Echo the data from the line containing "Screen dimensions: 1340x700" through the line containing "pyautogui.click(x=509, y=550)", including both of those lines. Reproduce each line unchanged.

Records to process.
────
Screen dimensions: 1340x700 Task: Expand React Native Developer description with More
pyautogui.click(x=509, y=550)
────
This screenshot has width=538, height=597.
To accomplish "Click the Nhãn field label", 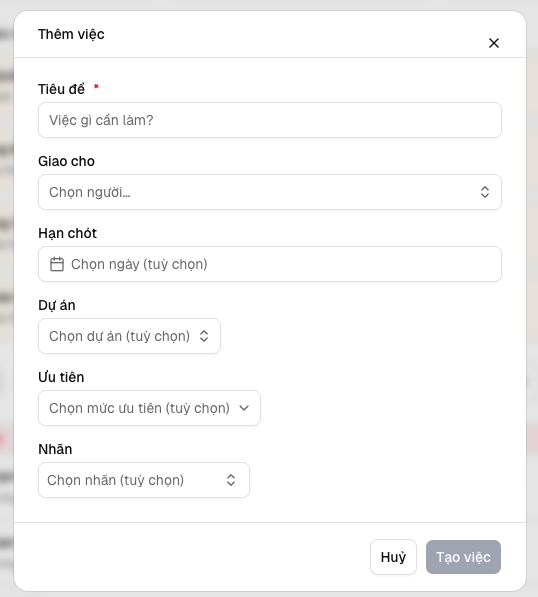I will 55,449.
────
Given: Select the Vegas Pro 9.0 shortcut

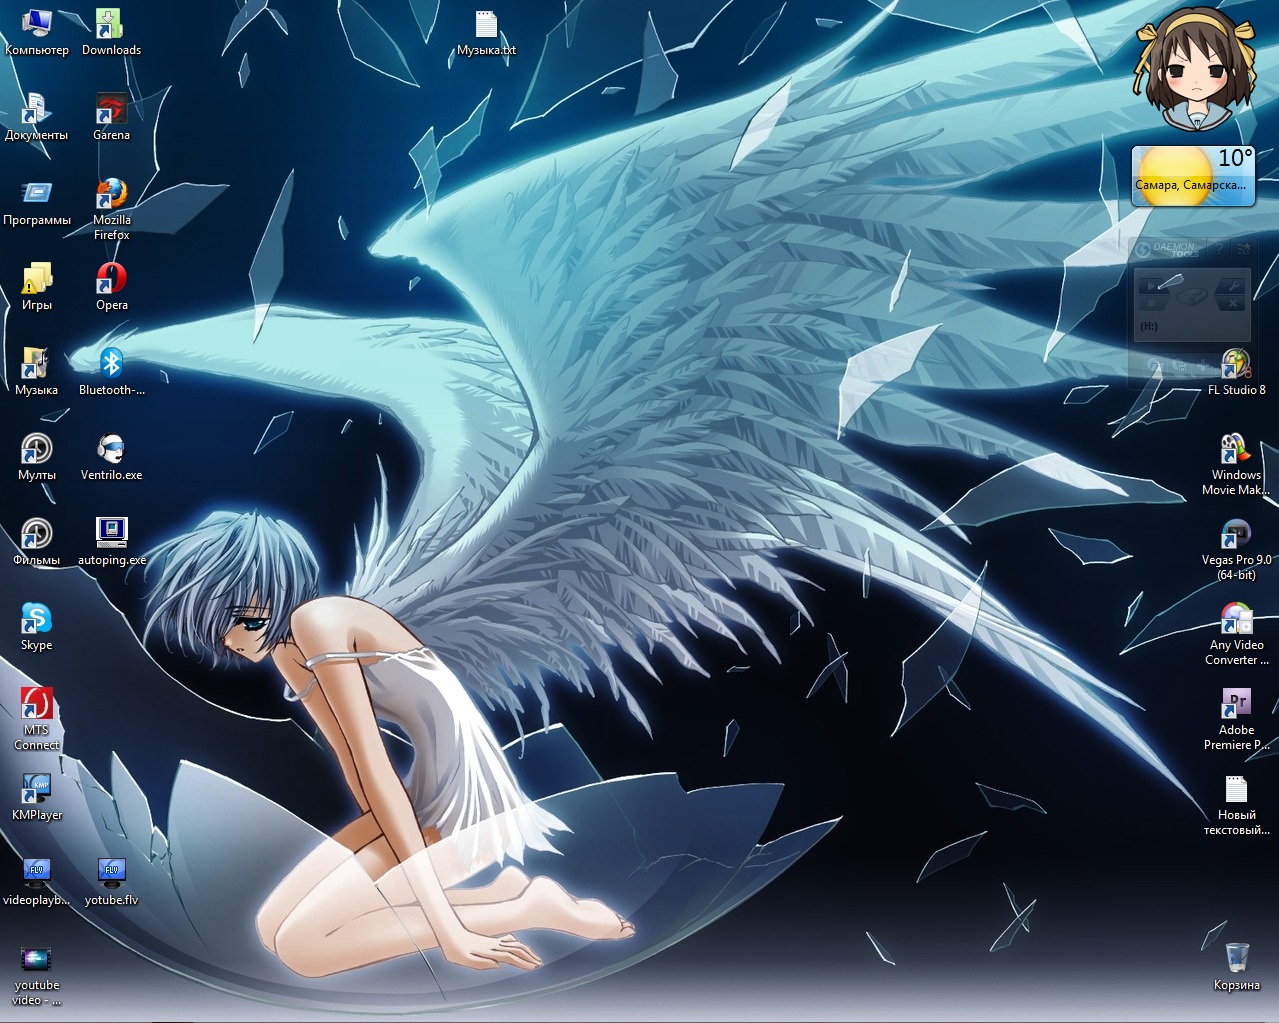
────
Result of the task.
Screen dimensions: 1340x700 Task: Expand React Native Developer description with More
pyautogui.click(x=509, y=550)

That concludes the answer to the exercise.